Chapter 3 is about the forms that data takes - HTML, XML, json and so on. You might not need to be a programmer, but it seems you need to know a lot of things that programmers have to know about. The point is that none of these things is covered in any depth. It is almost as if it is enough to know they exist. Of course this is much to little to even get by, let alone do something useful. Chapter 4 continues the data focus with a look at a case study.
Chapter 5 starts to look at the statistics that you apparently don't need to know much about. What we have is a quick look at some simple descriptive statistics mixed with a few "handy tricks". This just isn't enough information.
The second part of the book, "Building a product with software and statistics", is very strange. What exactly is the product? No, it isn't about recommender systems, it is about statistics. After a quick review in Chapter, 6 we dive into statistics in chapter 7. The dive in question is a bit of a disappointment because the water isn't at all deep. The discussion of Bayesian v Frequentist left me in a state of complete shock. To say that Bayesians are more about probability than the Frequentists is simply crazy. Frequentists are the ones who demand that probabilities are actually verifiable rather than a stand-in for belief or subjective certainty. Why bring up such a contentious topic if it is goingt to be dismissed in a few paragraphs that don't adequately explain what each approach is all about? At the end of the chapter we are treated to tiny accounts of clustering, component analysis and the inevitable machine learning. None of which are enough to let you grasp even the basics of any of them.
Chapter 8 is about software - spreadsheets, programming and lots of generalities. Chapter 9 introduces databases, cloud services and big data technologies. Chapter 10 is about managing your project and has a brief discussion of significance; why no mention of power? Again we have lots of fairly useless tips and tricks and very little to explain what is going on.
Part 3 of the book is about finishing off the product, i.e the data analyisis, and wrapping up. Chapter 11 is about presenting your results to the customer. Chapter 12 is about responding to the customer and Chapter 13 deals with documenting and archiving your work and drawing lessons from it.

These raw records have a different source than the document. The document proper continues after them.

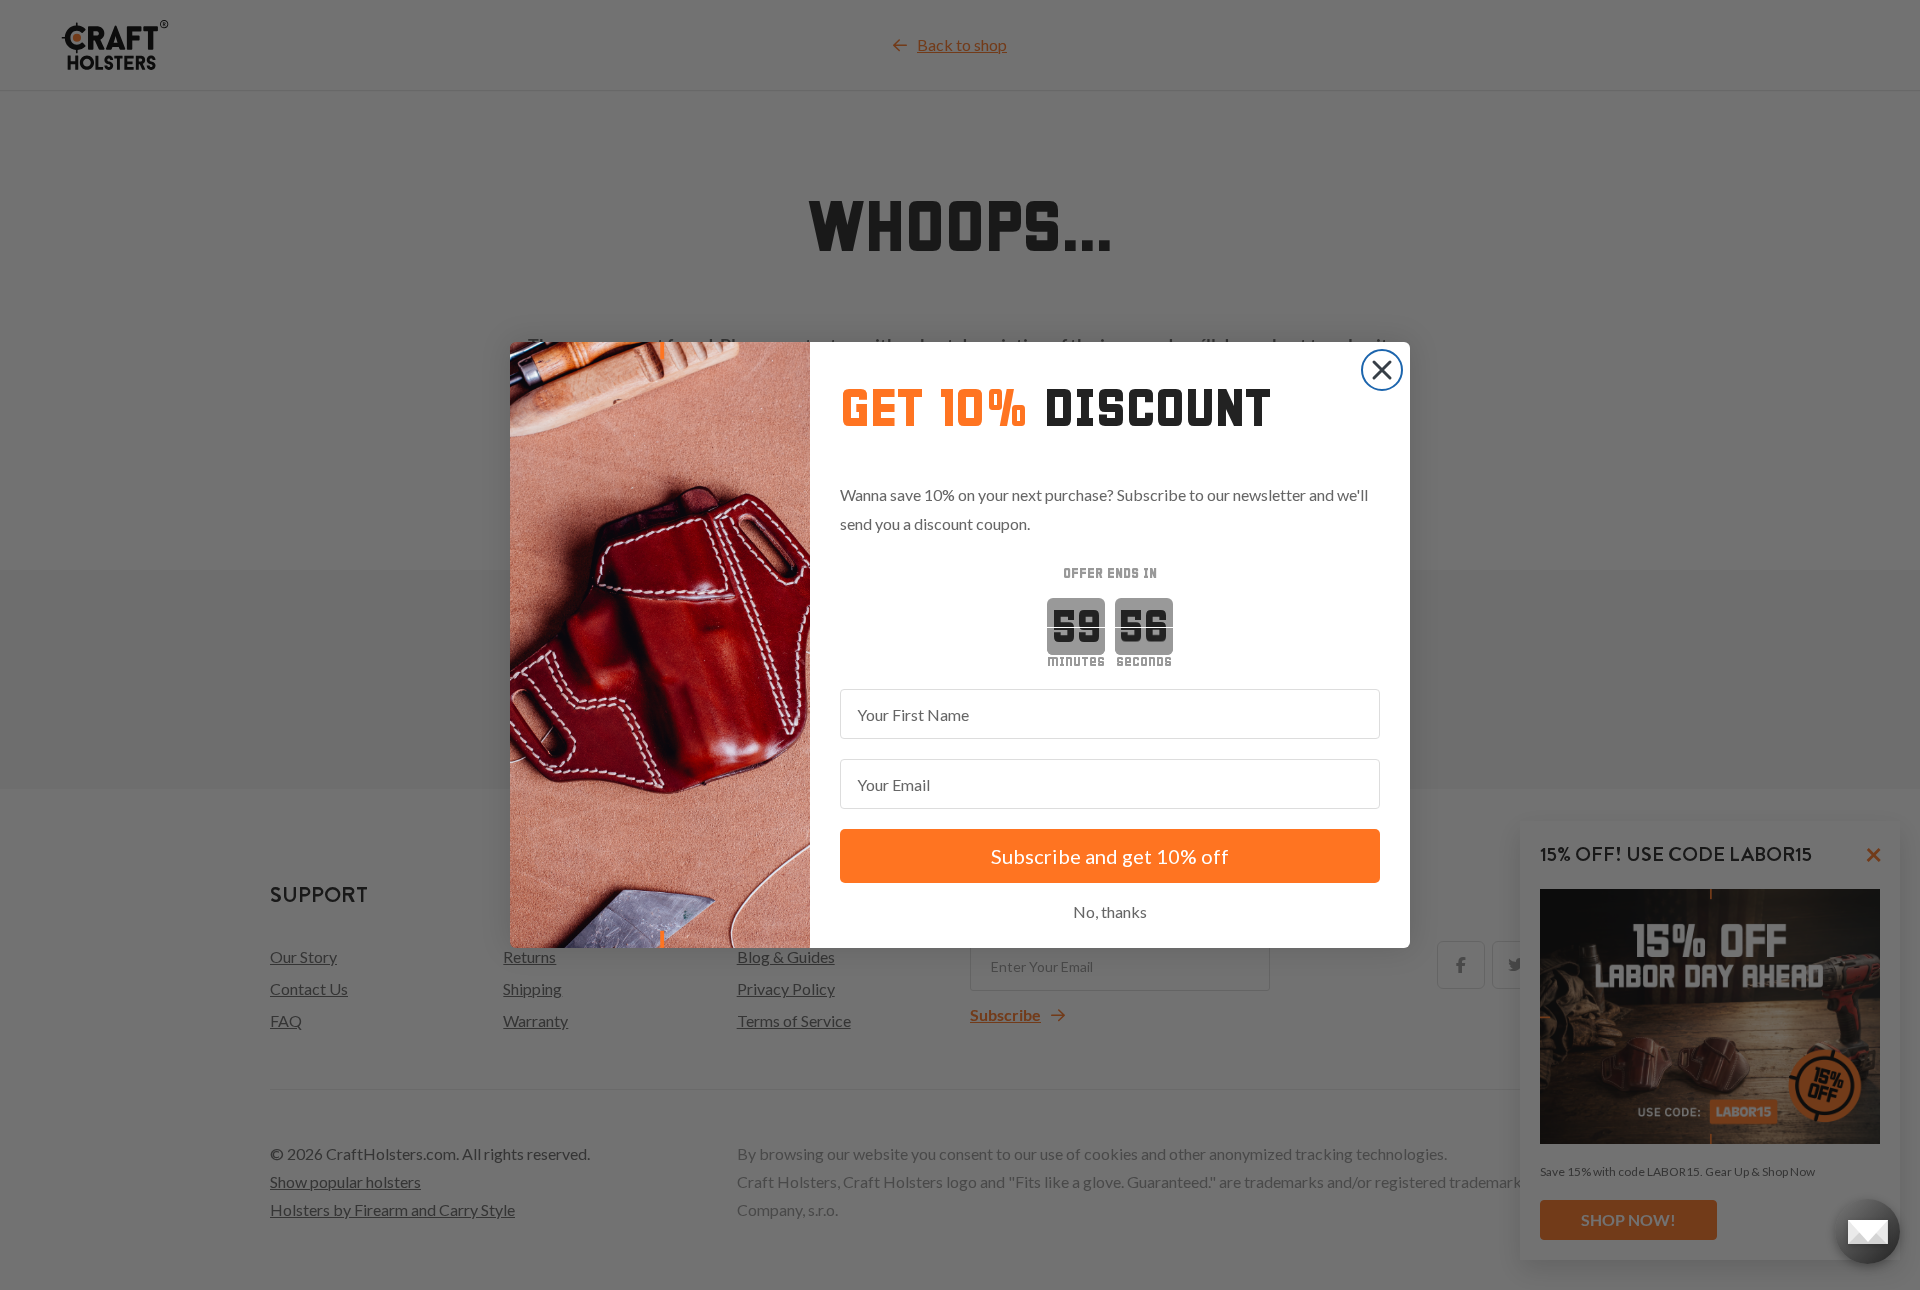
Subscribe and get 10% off (1110, 856)
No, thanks (1110, 911)
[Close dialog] (1382, 370)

This is a very simple book that doesn't seem to set out to teach you anything much about the essential skills needed in data analysis like probability, statistics or math. It doesn't tell you anything serious about programming or even about using statistical software. It is a long distance view of the subject of the sort that you might need if you were trying to bluff your way through. There is a lot of advice based on experience, but for me it all seemed far to specific too generalize well or far too general not to be common sense. None of the statistical topics are covered in enough detail for the reader to understand what is being said (unless they already know) and none of the programming/software issues are made at all clear. If you are looking for a book that skirts around the material of data science this is it.
|Last Updated ( Tuesday, 10 October 2017 )|